Beef Tips

Share/Lease Agreements for Cow-Calf Operations

Sandy Johnson, extension beef specialist, Colby

Individuals may look to enter into a share or lease agreement for cows for several reasons.  For example, a cow owner may wish to transfer ownership over time or to retain income without the labor of cow care.  Advantages to the operator may include a way to get started in cow/calf production or to utilize available labor more fully. Trust between parties is the foundation of any agreement followed by clear communication.

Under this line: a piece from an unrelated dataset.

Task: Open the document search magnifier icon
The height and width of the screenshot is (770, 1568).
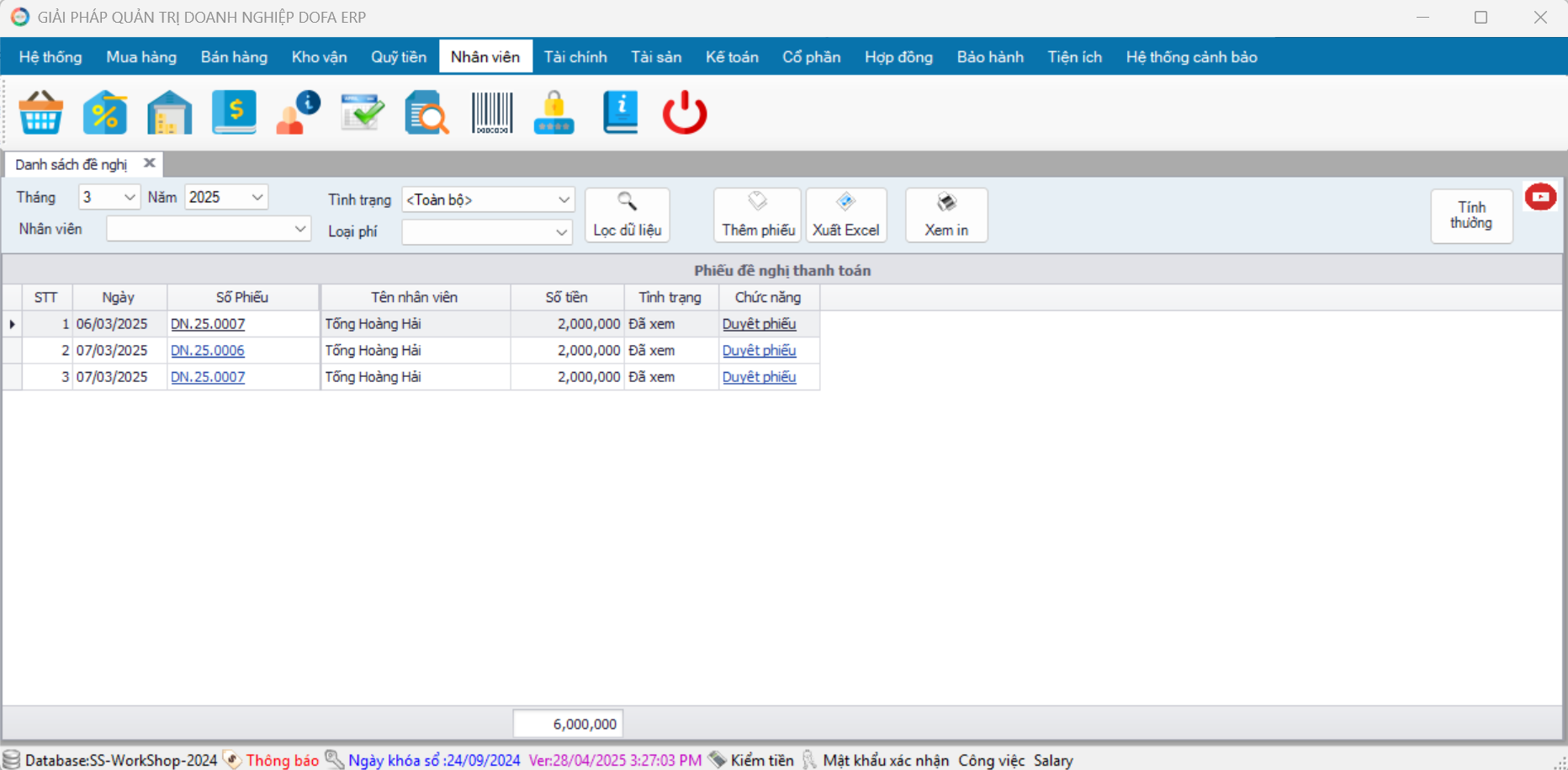Action: 427,113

There are multiple ways to set up these arrangements and include cash leases, management agreements or profit-sharing agreements. Cash leases are best developed by the enterprise. So, the cow enterprise has its own arrangements, as does one each for land, machinery or other inputs that are involved. Depending on the category, rental charges may be based on usage or an hourly rate.

A management agreement often occurs when an owner wants to gradually transfer the herd to another individual. Rather than receiving an hourly wage, a percentage of the herd is transferred to the new operator each year.  Management decisions such as breeding or marketing goals need to shift to the new operator as well if the new operator will eventually own the entire herd.

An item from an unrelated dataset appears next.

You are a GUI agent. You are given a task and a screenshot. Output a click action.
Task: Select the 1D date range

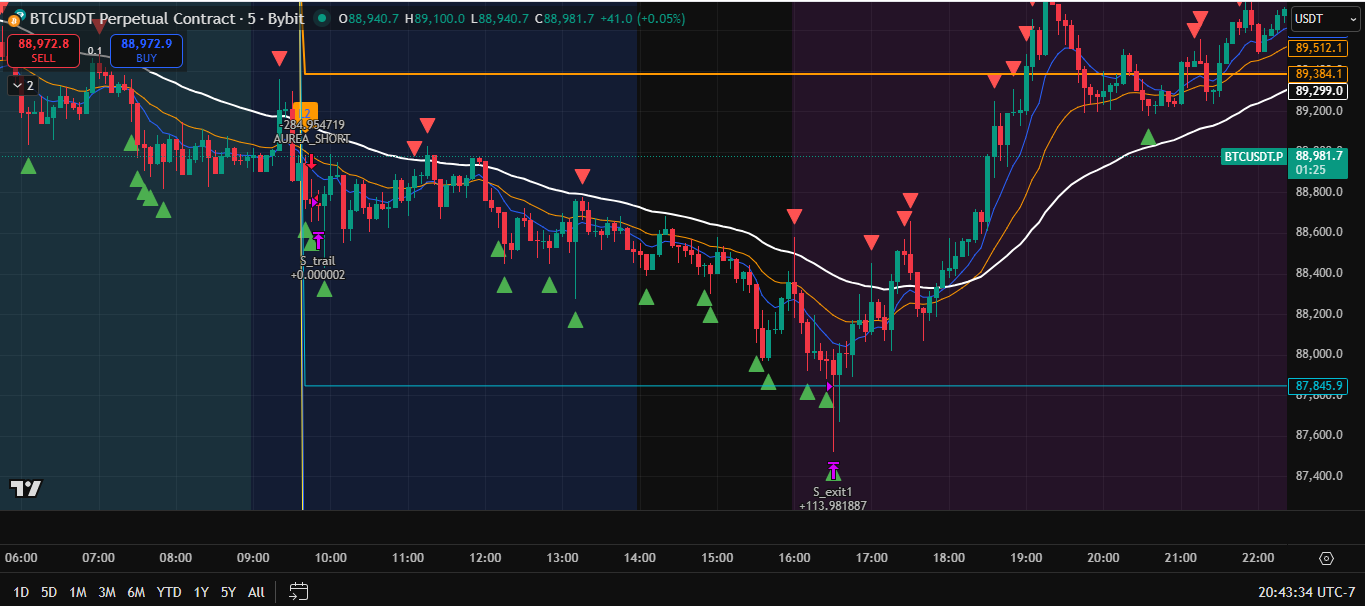pos(20,592)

A profit-sharing type of agreement is common and helps both parties manage risk and provides incentives. The key to this type of arrangement is understanding the value of the inputs each party will make to determine how to share the income.

While one might think that individuals who share common approaches or ideas toward running a cow-calf operation could easily set up an agreement, there are numerous details, some easier to address than others, that must be discussed to cover all the particulars. For example:

  • Starting and ending dates of the agreement, terms to renew, terms for termination.
  • Performance expectations such as body condition, pregnancy rate, weaning rate, and weaning weight.
  • How are acts of nature handled? (drought, blizzard, operator health issue)
  • How are calves priced if sold between parties?
  • What are the logistics of dividing the calf crop (revenue based, equal number of steers and heifers or other)
  • How are culls determined and who gets the income?

An equitable lease agreement starts with determining the costs to be included and the contribution of each party to the arrangement. A separate agreement for replacements, raised or purchased, is often recommended due to the added complexities. Detailed budget worksheets are available on AgManager.info and can serve as a starting place when discussing costs. All normal production costs (feed, vet costs, etc.), cost of the investment capital, labor costs and a management charge should be included. Spreadsheets, linked below, are also available that allow parties to enter their own costs and the proportion covered by each party as inputs, resulting in a calculated summary of costs for each party.

Given the current market and interest rates, the cow owner’s inputs have changed compared to 2-3 years ago, all of which might impact what a fair share is for 2024. Current market volatility creates additional challenges for all parties but should be addressed. Regular communication between parties during the year can better position the partners for adapting to unforeseen circumstances such as might arise from global impacts on our markets.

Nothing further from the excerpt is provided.